Derrière elle se trouve donc le choeur gothique conçu pour être beaucoup plus haut, dont la construction commença peu après le rattachement du comté de Toulouse à la couronne de France, vers 1271. Ainsi les évêques de Toulouse ambitionnaient-ils de bâtir une cathédrale équivalente aux plus grandes cathédrales de l'époque : celles de Reims ou d'Amiens, dans le style gothique de l'Île-de-France. En commençant par le choeur, les bâtisseurs avaient prévu de détruire au fur et à mesure de l'avancement des travaux la nef raymondine plus ancienne.

Mais patatras, voilà qu'en 1295 le pape décide de diviser en deux le vaste évêché de Toulouse en créant celui de Pamiers, il semble qu'il ait alors considéré que l'évêque de Toulouse avait un trop vaste territoire pour l'administrer efficacement et que cela avait été une des causes du succès rencontré par l'hérésie cathare dans la région. Deux décennies plus tard, le pape Jean XXII fragmente à nouveau les grands diocèses du sud de la France : premier pape d'Avignon, il avait besoin de nouveaux sièges épiscopaux à distribuer comme récompense à ses soutiens. Furent ainsi créés les diocèses de Lavaur, Lombez, Mirepoix, Montauban, Rieux et Saint-Papoul. Cette nouvelle perte pour le diocèse de Toulouse fut symboliquement compensée par son élévation au rang d'archidiocèse (archevêché), mais la perte financière fut pour sa part irréparable, d'autant que la concurrence des ordres mendiants pour la captation des dons et des legs se faisait féroce.

Et en effet n'ayant dès lors plus les ressources financières suffisantes pour poursuivre leur projet, les évêques successifs de Toulouse durent revoir à la baisse leurs ambitions.

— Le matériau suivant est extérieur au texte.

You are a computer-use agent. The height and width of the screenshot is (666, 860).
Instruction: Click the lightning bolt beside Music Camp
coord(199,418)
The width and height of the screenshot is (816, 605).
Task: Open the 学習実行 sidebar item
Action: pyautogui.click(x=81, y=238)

Le grand choeur gothique fut raccordé tant bien que mal à la vieille nef raymondine, laquelle n'était pas dans le même axe, ce qui nous vaut cet étrange "coude" au beau milieu de la cathédrale.

D'un point de vue historique on ne regrettera pas cette interruption des travaux, car elle nous vaut d'avoir pu conserver ce témoignage de la naissance du gothique languedocien.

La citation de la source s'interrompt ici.